- [TASK TO COMPLETE]: Using the listing below, please print exactly the lines from the one with "The width and" through the one with "You are a computer-use". Leave out every picture.

- [PROVIDED MATERIAL]:

'''

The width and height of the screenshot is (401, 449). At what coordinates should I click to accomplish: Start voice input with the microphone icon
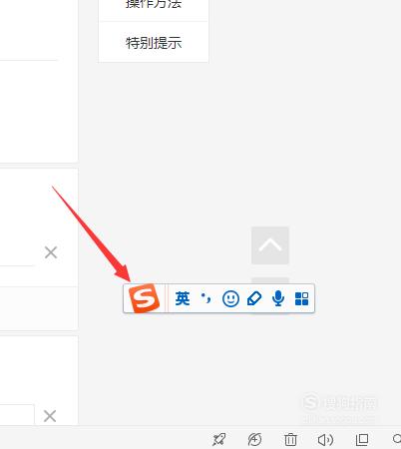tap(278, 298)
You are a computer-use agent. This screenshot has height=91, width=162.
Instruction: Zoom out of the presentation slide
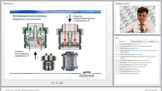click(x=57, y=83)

'''
'''

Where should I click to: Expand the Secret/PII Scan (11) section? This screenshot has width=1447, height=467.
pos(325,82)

'''

- [ANSWER AREA]:
The width and height of the screenshot is (401, 449). At what coordinates should I click to accomplish: Start voice input with the microphone icon
tap(278, 298)
You are a computer-use agent. This screenshot has height=91, width=162.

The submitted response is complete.